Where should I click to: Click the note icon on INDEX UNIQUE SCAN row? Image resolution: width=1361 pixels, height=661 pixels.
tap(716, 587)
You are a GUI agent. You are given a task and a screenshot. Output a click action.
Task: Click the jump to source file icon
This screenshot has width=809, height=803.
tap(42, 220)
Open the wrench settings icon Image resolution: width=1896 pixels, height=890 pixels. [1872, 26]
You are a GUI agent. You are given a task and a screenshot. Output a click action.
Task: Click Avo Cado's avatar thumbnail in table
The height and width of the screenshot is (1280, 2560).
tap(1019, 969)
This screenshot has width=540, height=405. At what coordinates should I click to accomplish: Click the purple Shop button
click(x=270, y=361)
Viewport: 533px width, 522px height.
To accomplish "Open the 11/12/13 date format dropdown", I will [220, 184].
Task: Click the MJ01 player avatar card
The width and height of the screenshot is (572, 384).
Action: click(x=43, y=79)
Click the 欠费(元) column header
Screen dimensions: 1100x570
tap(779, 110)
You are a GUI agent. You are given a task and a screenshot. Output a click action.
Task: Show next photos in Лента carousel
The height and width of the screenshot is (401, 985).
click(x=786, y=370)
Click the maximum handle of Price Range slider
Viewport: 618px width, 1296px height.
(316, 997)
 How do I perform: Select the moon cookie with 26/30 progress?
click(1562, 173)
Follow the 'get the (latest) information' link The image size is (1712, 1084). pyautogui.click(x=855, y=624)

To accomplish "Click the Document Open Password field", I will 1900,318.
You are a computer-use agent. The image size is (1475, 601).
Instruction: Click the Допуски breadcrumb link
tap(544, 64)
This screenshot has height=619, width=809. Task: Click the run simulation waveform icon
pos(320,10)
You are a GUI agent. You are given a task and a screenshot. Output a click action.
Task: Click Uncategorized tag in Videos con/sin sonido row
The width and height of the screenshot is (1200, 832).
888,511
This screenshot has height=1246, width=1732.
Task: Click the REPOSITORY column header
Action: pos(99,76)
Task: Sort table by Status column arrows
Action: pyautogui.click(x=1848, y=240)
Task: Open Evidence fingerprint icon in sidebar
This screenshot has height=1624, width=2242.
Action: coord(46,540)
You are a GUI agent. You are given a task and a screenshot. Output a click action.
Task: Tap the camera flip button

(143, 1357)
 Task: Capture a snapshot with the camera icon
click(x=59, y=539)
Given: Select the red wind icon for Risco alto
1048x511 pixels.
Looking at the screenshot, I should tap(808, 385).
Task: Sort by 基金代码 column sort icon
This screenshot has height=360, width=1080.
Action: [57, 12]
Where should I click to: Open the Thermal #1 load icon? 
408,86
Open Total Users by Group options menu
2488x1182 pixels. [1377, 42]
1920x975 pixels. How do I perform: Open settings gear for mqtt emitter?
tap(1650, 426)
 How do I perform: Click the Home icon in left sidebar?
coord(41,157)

Set task ▸ Count how many lines in the listing above contain the string "link", treating uppercase and lowercase as different, and give only the number.

Expected answer ▸ 2